Every time I watch cycling racing - especially Tour de France I'm always struck by the skill of the driving, managing to drive alongside cyclists whilst talking to them etc, and that of the motorcyclists too. I guess this is the exception that proves the rule!
nez dans le guidon wrote: I was covering the brake as she approached, as there was something about her.
Its funny, that intuitive thing. I get it, Mr Ortho gets it. I find it almost more when I drive- sometimes you just know someone is going to do something stupid and/or illegal, even if they haven't done anything wrong at all -yet. I'm sure it isn't anything spooky , I suspect we're just subconsciously very sensitive to micro aspects of road positioning and speed variations.
It's certainly kept me safe more times than I can count. (By the same token, many bad drivers have got away with the normal consequences of their bad driving and probably think it was just their wonderful skill and judgement that meant nothing bad happened. )
I hate to say it but I've read on more than one occasion that the drivers of these vehicles are often ex-pro riders because they can 'read' the flow of riders or the peloton better than those who haven't been in such situations.

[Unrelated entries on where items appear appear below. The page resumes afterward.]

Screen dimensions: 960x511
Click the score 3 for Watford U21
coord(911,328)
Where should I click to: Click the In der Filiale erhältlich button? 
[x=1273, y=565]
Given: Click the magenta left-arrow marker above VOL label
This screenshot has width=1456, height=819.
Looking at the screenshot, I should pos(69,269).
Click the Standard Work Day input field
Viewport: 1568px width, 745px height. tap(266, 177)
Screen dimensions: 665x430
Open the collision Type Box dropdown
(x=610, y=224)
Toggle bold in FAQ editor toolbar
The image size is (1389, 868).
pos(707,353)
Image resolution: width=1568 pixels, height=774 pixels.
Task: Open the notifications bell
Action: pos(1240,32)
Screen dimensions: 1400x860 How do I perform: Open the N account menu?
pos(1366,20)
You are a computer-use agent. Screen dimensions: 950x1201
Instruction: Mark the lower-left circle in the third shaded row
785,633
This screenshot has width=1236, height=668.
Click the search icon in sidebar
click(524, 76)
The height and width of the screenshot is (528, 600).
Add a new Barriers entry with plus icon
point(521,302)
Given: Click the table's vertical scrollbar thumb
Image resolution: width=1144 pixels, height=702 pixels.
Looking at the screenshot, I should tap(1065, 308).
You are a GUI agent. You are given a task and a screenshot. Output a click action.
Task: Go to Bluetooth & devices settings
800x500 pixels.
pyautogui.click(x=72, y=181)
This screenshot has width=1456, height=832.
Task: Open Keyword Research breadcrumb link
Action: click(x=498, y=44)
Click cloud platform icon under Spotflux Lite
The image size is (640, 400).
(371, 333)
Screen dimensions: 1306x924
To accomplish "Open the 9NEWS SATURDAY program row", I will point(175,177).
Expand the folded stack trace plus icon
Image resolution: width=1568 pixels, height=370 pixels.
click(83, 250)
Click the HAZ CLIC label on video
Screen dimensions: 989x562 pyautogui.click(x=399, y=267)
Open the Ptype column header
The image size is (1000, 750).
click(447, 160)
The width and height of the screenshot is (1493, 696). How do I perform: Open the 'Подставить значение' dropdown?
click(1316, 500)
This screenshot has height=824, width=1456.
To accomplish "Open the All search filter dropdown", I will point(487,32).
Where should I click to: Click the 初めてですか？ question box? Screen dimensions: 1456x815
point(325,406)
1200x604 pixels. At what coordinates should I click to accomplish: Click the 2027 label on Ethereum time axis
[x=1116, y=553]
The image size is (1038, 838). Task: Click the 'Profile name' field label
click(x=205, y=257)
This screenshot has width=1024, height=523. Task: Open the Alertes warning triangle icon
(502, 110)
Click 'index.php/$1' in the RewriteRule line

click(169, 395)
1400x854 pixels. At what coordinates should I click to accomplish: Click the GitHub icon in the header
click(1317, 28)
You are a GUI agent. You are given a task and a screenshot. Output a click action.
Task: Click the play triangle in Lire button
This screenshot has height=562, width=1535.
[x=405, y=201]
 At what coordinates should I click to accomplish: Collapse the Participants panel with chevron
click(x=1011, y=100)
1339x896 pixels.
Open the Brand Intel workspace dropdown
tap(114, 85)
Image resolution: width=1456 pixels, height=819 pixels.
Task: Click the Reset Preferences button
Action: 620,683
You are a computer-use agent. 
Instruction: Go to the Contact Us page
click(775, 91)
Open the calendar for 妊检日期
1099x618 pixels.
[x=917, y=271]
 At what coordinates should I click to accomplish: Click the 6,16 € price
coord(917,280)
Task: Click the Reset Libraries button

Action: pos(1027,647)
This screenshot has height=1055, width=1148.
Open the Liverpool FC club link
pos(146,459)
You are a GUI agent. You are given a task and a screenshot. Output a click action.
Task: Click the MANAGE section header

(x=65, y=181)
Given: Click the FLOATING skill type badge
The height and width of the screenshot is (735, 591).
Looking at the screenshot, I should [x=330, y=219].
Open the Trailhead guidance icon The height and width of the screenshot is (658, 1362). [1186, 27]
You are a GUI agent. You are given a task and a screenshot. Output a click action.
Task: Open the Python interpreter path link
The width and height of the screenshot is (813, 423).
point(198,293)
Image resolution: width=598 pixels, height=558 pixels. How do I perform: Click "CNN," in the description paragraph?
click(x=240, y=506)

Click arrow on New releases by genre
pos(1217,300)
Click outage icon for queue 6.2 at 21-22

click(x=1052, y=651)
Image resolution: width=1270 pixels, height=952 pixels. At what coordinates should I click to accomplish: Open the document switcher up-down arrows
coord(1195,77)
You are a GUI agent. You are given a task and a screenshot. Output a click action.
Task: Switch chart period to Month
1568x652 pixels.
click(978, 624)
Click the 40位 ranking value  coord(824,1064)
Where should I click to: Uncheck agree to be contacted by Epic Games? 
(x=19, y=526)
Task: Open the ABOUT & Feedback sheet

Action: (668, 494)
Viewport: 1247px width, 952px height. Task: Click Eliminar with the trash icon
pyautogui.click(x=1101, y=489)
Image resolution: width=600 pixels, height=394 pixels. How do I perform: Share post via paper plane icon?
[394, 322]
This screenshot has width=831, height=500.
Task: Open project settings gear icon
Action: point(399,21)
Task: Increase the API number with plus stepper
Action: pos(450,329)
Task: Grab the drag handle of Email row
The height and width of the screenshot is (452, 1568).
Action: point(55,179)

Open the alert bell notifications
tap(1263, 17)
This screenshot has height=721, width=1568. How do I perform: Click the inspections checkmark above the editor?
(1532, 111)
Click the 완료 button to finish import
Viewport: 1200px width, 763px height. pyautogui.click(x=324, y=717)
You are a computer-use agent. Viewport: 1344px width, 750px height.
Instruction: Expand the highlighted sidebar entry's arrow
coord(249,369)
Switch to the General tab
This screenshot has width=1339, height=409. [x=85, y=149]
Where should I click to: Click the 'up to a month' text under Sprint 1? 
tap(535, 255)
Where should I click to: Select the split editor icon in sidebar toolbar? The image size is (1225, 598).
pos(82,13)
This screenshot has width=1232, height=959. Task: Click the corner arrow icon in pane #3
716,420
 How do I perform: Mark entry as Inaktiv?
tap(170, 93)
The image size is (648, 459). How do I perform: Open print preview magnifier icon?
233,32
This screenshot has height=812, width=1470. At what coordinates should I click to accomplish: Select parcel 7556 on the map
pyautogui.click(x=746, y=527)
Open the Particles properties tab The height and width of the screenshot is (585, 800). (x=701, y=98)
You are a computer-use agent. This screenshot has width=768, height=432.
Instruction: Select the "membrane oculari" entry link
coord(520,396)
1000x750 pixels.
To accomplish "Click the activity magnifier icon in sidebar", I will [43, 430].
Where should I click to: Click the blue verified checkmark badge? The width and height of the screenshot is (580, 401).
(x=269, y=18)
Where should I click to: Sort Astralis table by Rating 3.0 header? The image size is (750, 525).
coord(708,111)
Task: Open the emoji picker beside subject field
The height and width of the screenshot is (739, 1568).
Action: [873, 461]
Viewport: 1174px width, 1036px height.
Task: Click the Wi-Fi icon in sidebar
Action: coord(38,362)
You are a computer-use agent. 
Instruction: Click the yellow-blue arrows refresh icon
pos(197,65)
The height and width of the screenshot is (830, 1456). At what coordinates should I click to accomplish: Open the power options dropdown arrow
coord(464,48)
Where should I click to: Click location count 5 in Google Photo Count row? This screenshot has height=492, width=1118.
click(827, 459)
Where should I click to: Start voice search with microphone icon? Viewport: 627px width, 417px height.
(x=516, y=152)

So tarring them as numpties who don't know nuffin' is disingenuous. Whether they also get training as well - don't know.
You get an increasing number of problems in races with inexperienced cycle race drivers. It cant be easy as you have to at times get past the peleton . I drive as a marshal in a road race once a year on a 6 mile circuit and even that can have its nervous moments
I have driven vehicles in many road races and other cycling events. In the 90's I was a BCF commissaire, and as I recall we didn't have any special training. We were all experienced cyclists and therefore I believe we knew what we were doing. I think in professional races most of the team cars are driven by ex-pros, but perhaps some of the press vehicles and the like are not.